Problem description:
In the material below, the lines containing the word "Hygiène" are required; copy each of them.

Supplied data:

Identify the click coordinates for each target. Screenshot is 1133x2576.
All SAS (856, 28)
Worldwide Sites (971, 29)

* * *

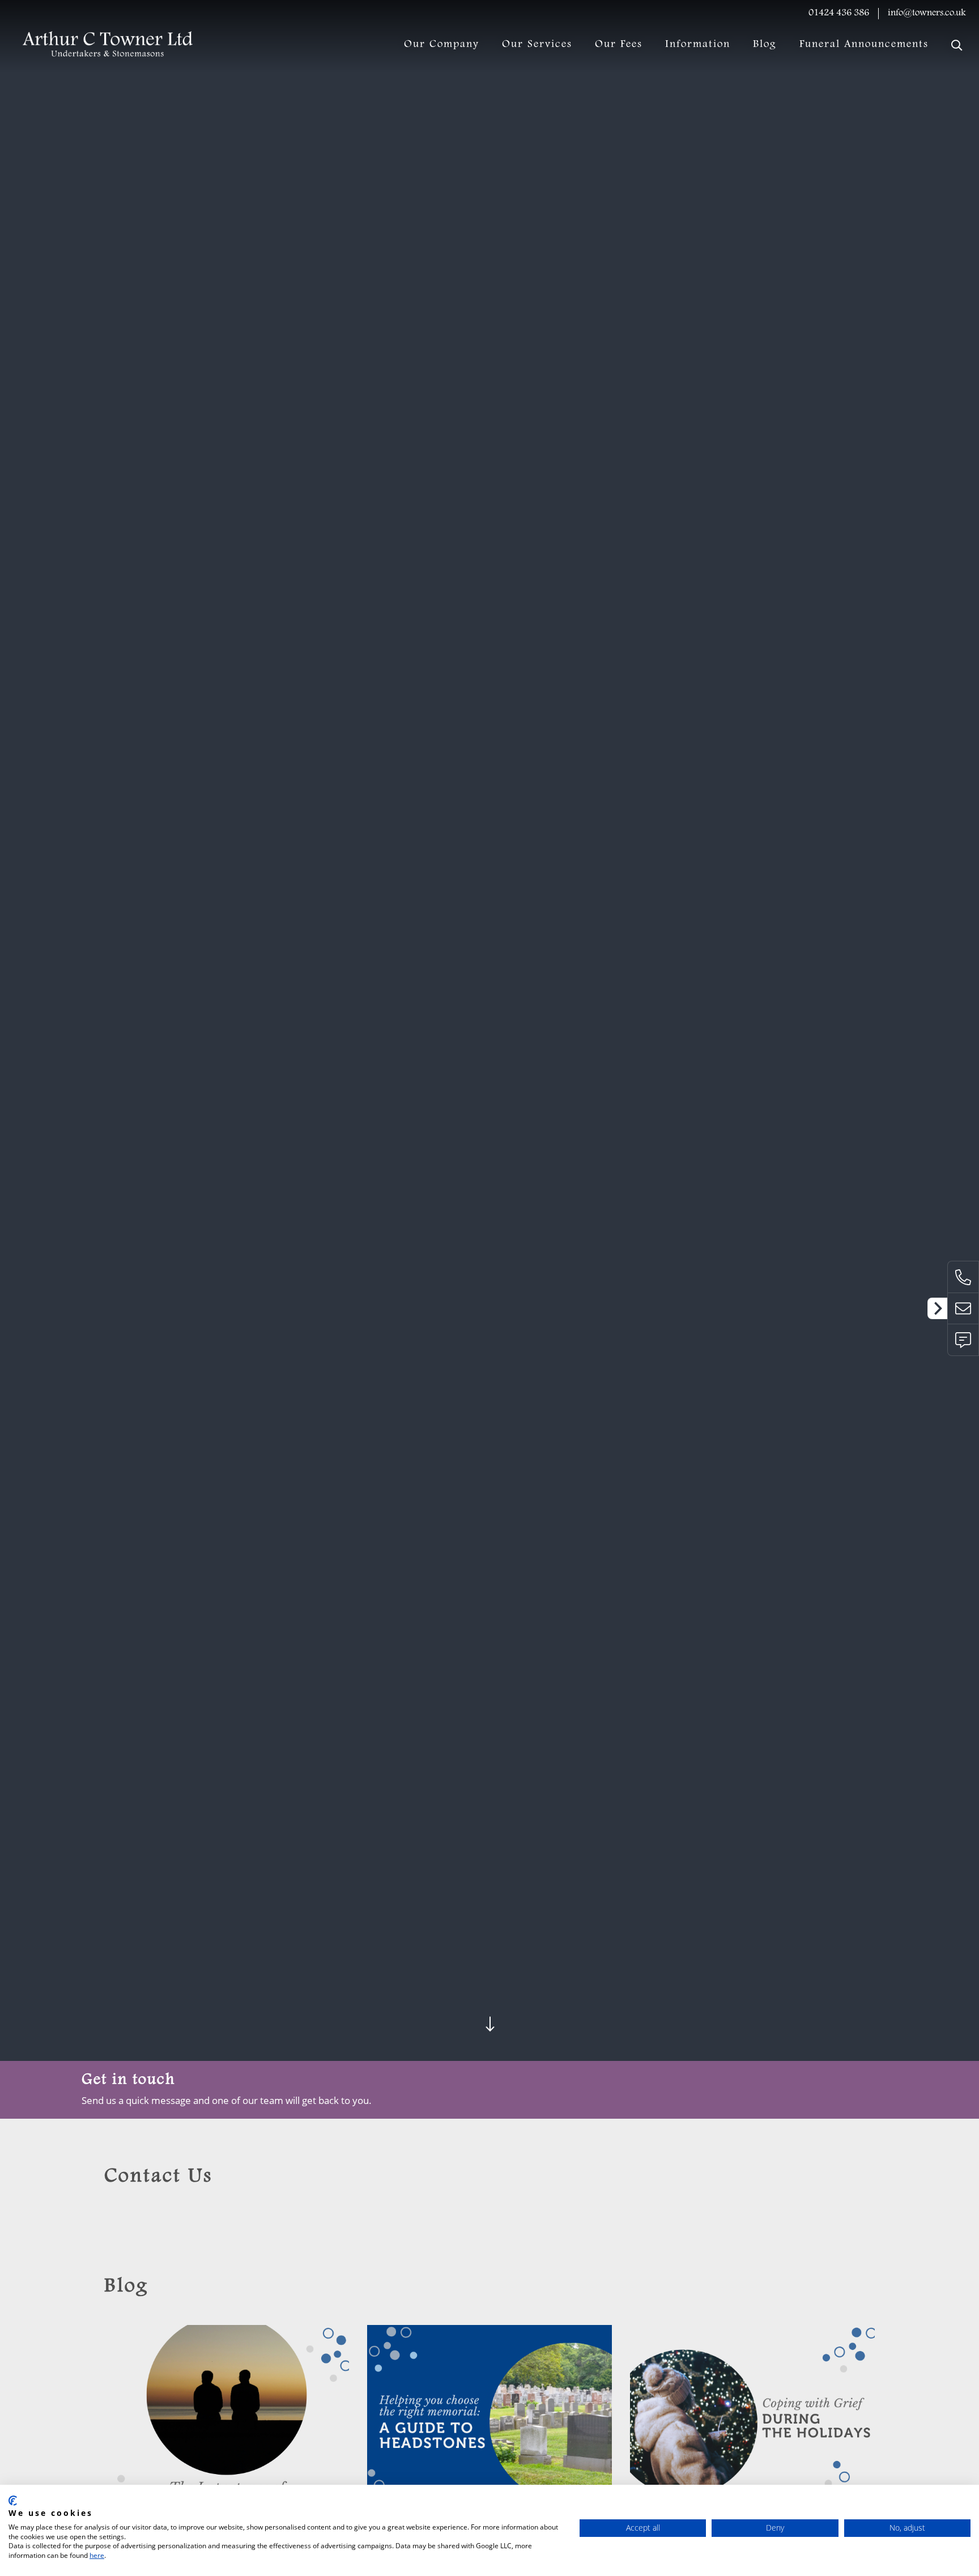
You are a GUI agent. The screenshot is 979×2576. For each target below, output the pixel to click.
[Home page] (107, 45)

...

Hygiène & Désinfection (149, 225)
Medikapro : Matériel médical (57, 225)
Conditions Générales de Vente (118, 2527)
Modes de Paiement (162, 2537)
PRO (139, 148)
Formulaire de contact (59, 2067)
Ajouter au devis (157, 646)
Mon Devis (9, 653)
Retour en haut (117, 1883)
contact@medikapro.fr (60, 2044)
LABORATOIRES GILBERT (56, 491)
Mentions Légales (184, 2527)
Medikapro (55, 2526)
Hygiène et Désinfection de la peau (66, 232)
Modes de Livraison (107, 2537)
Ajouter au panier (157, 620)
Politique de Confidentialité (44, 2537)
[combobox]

Task response:
Hygiène & Désinfection (149, 225)
Hygiène et Désinfection de la peau (66, 232)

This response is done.